> Exercise
Convert the rows below into a Markdown table with the columns "Row" and "Line", numbering each line and skipping blank lines. Begin at the line that contains "This screenshot has width=1594, height=1130.", continue through the end of the rows, and leave the pictures out.

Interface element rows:
#####
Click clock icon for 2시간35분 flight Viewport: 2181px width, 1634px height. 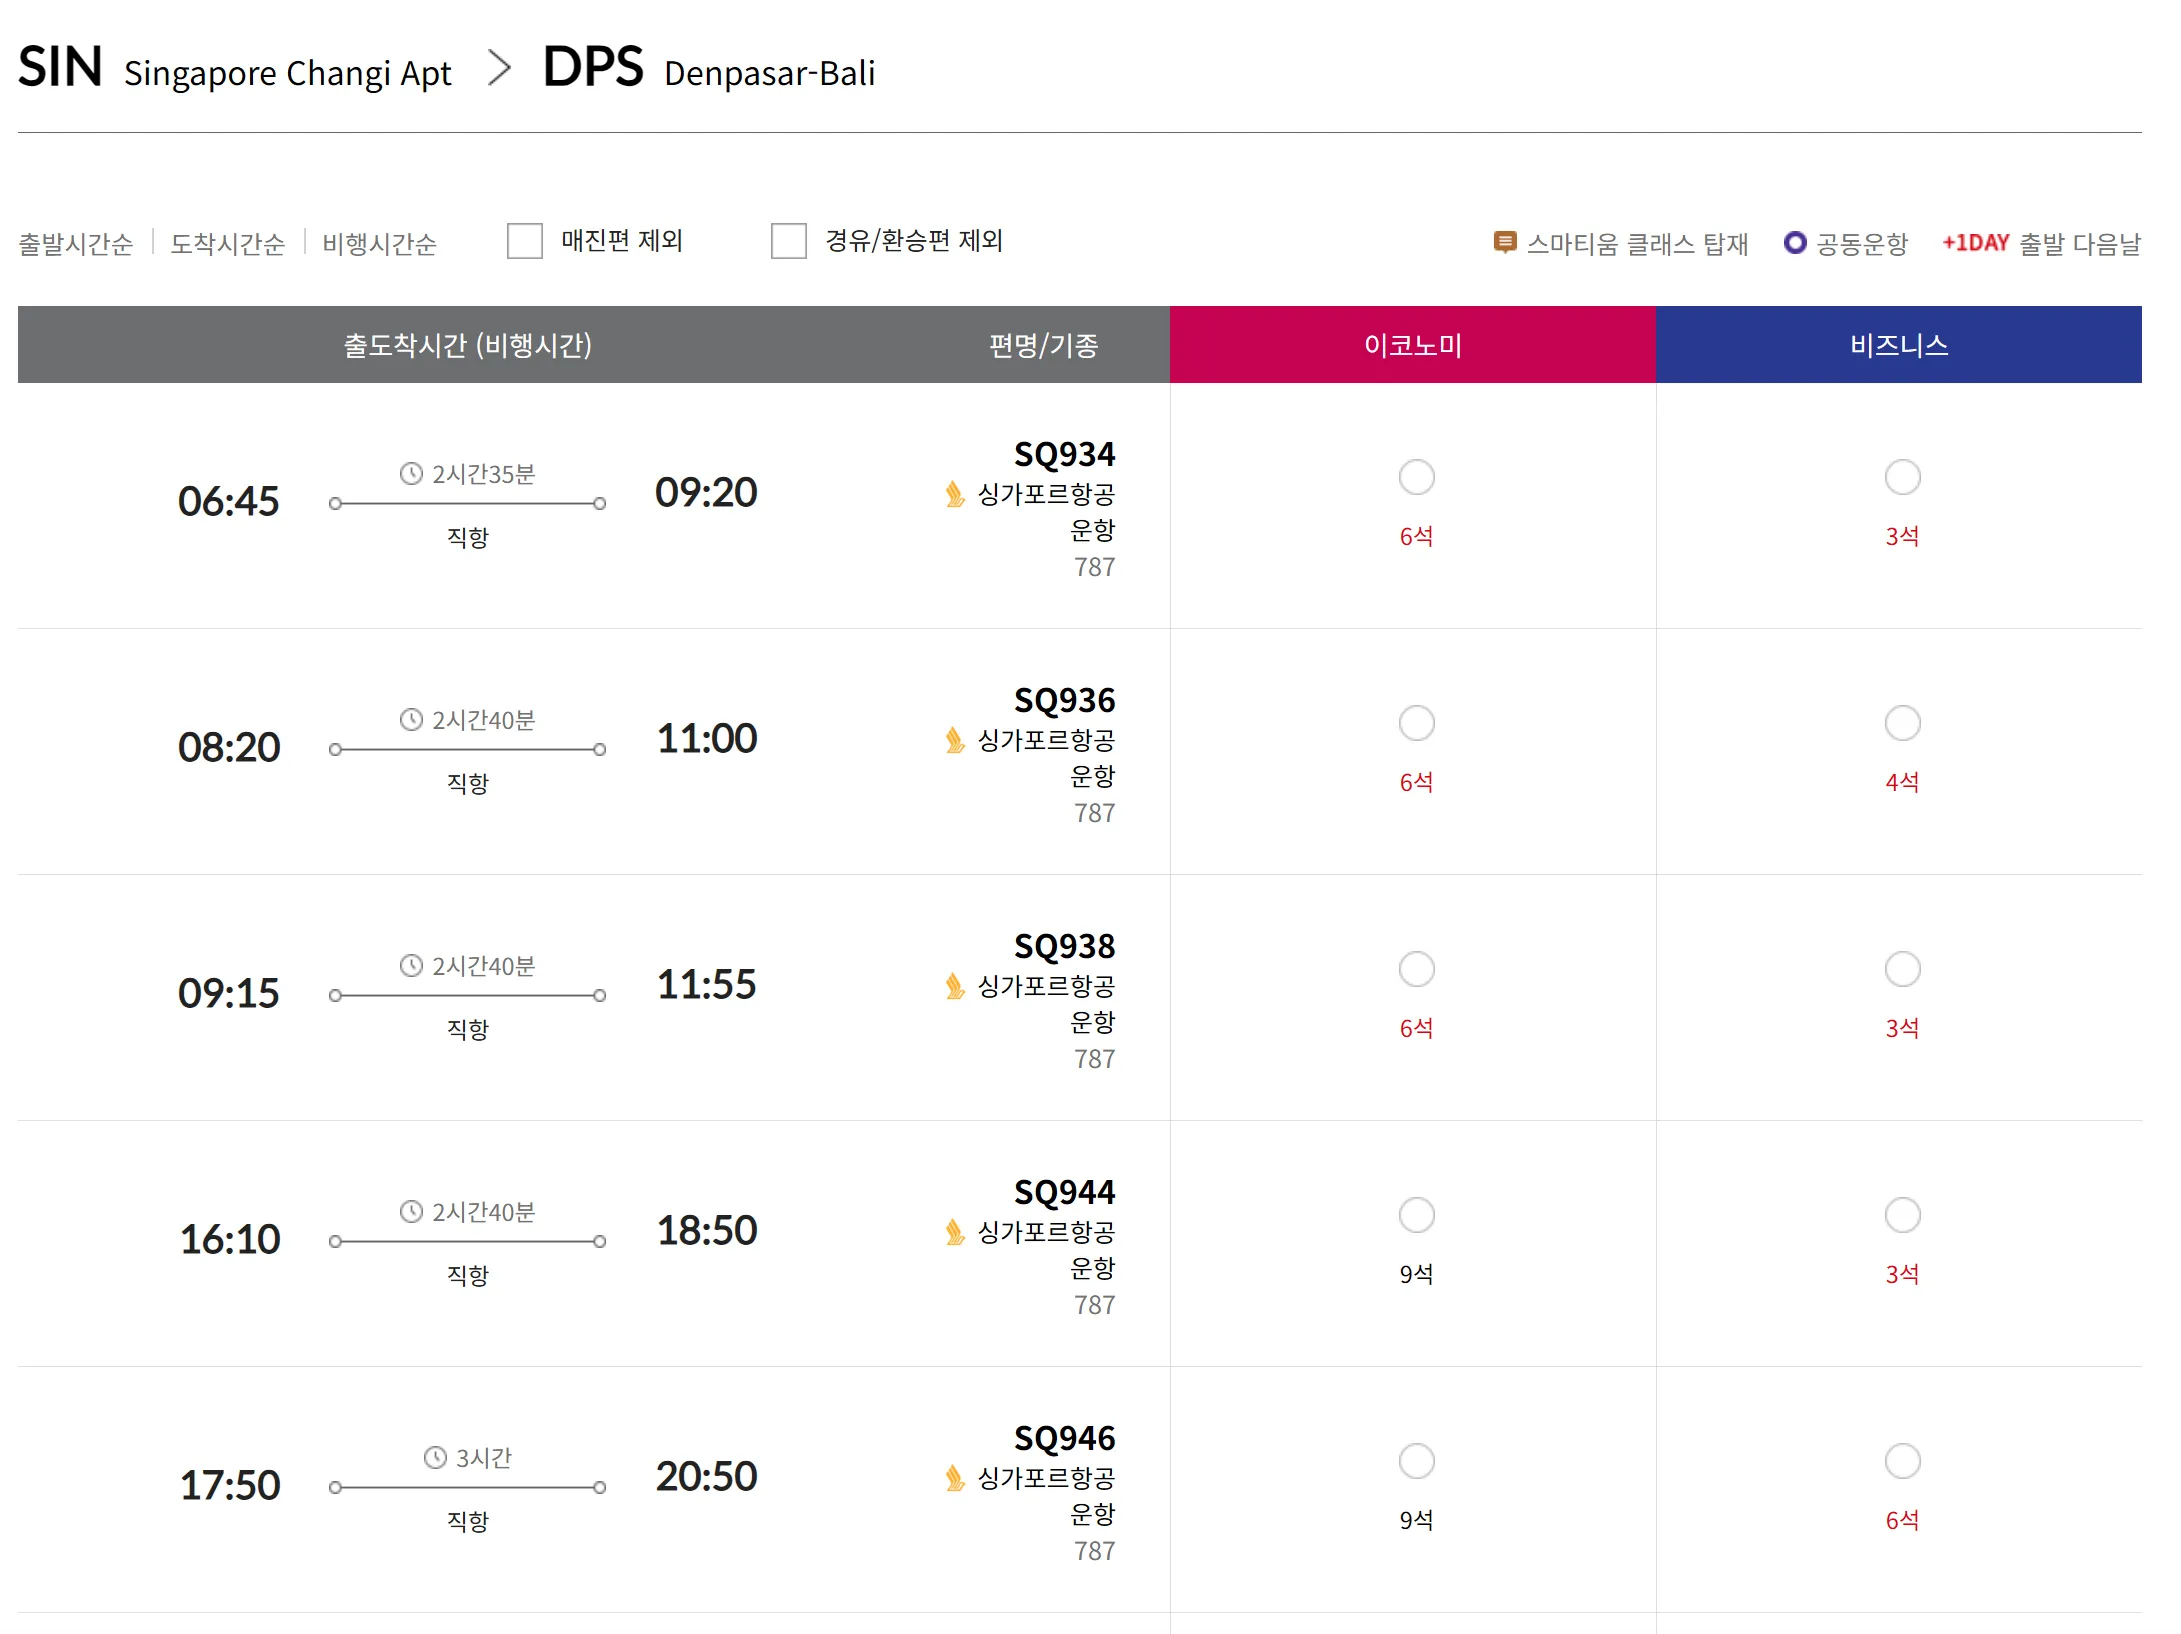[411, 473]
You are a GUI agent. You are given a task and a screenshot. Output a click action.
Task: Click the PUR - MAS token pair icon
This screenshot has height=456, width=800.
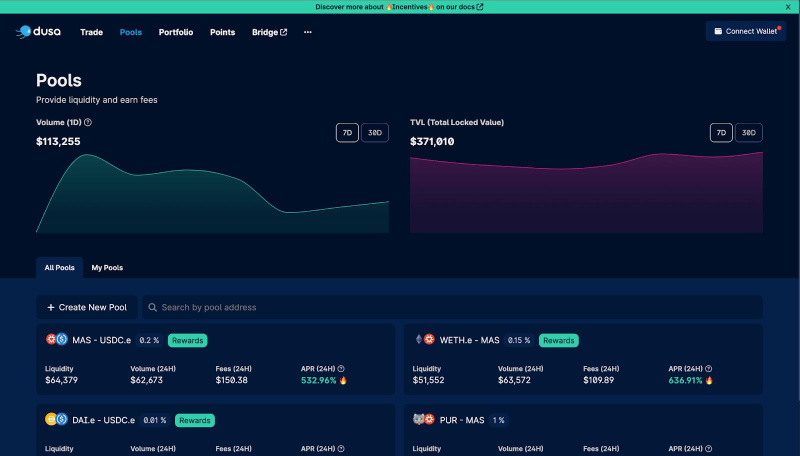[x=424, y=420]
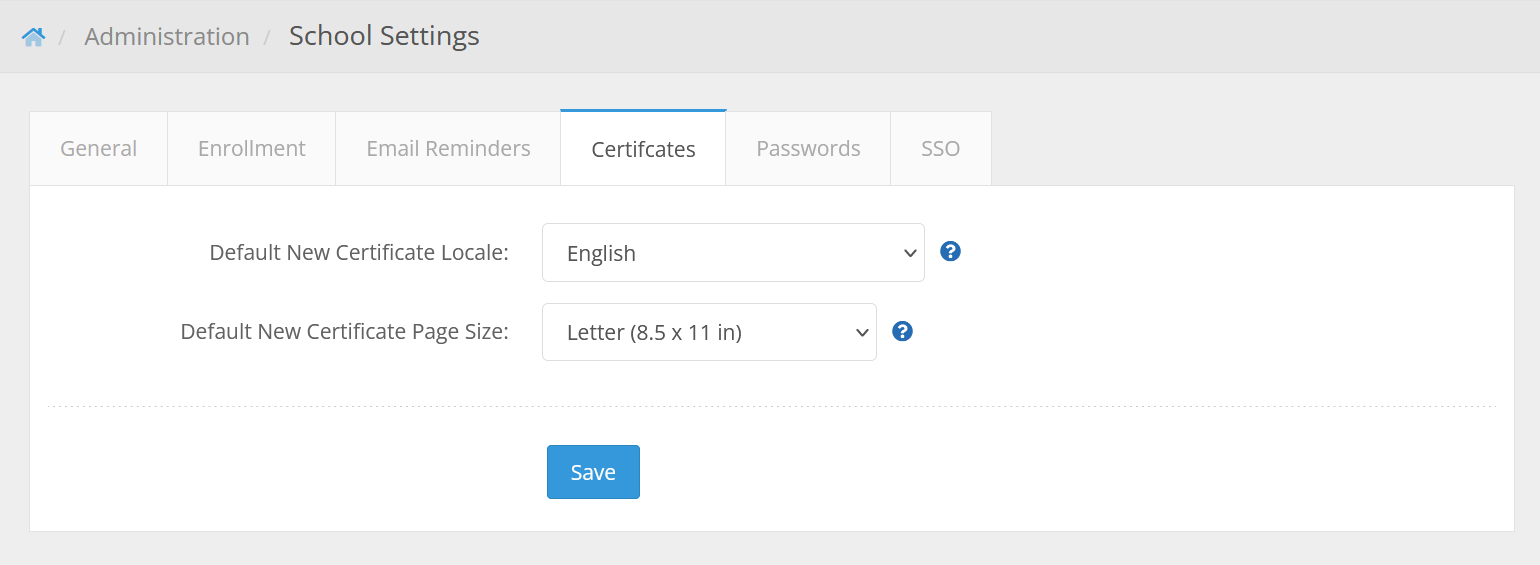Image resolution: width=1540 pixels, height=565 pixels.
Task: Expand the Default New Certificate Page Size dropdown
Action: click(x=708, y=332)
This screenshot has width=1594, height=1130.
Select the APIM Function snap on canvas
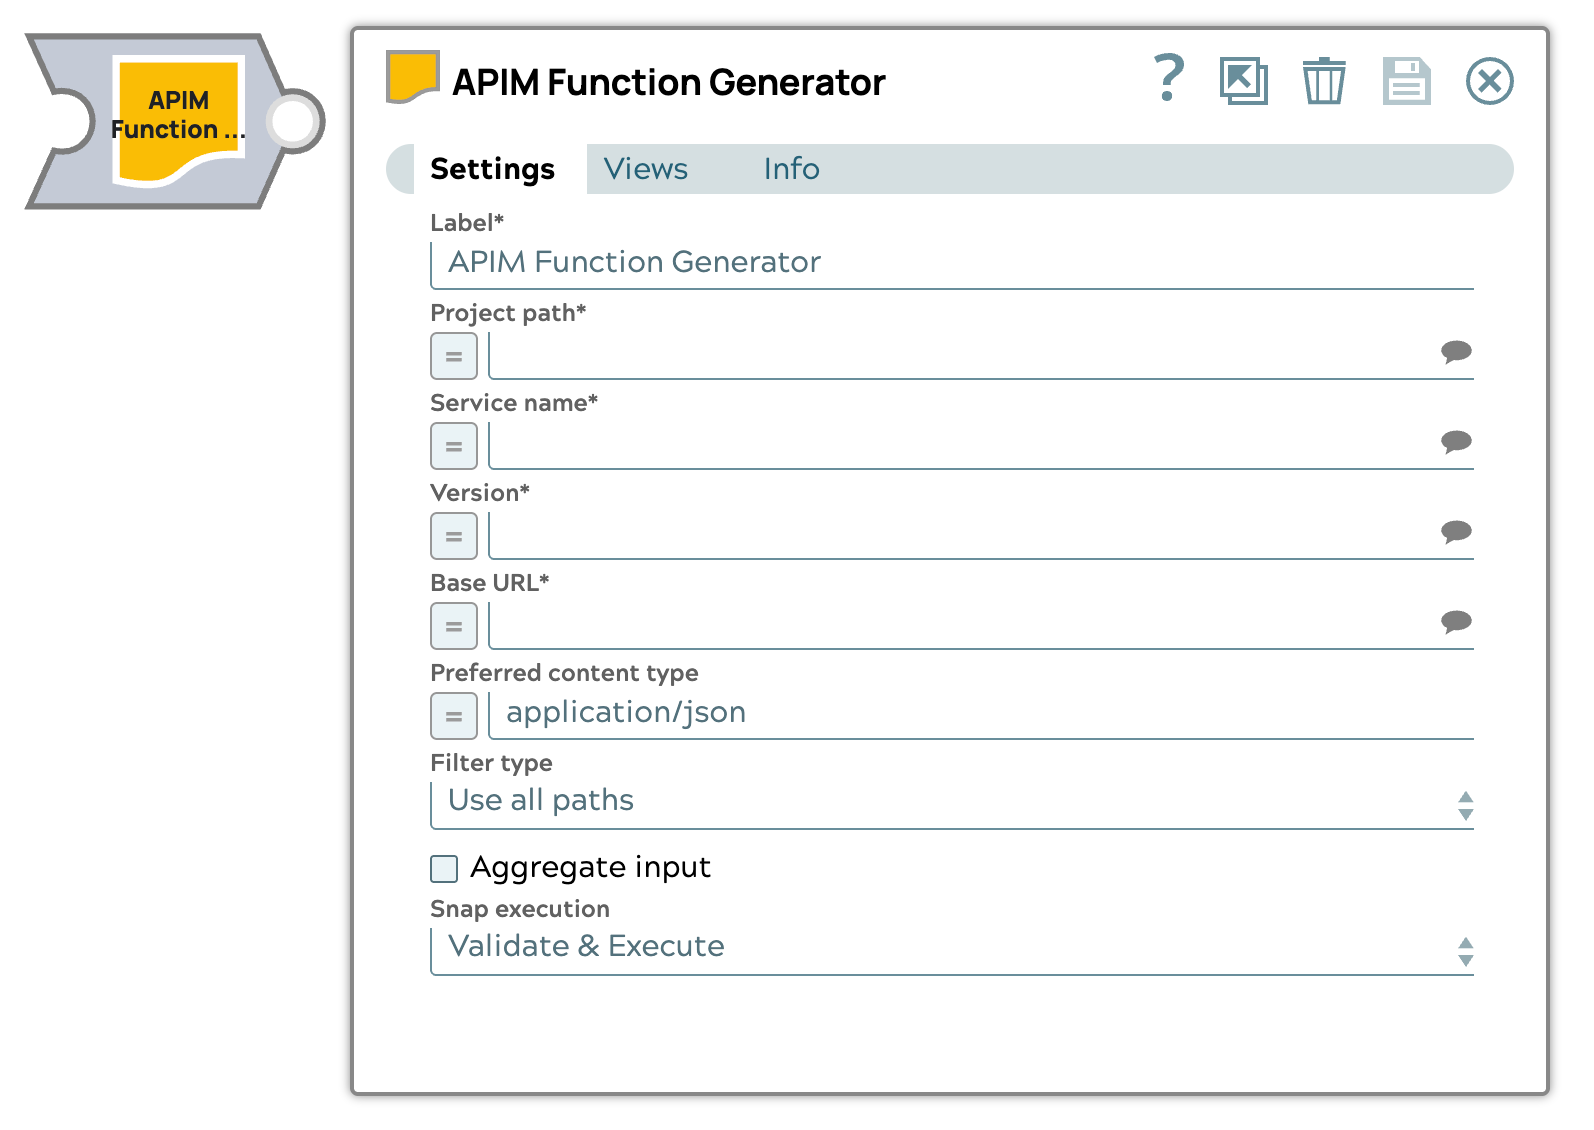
#####
> Answer for the task
| Row | Line |
|---|---|
| 1 | This screenshot has width=1594, height=1130. |
| 2 | Select the APIM Function snap on canvas |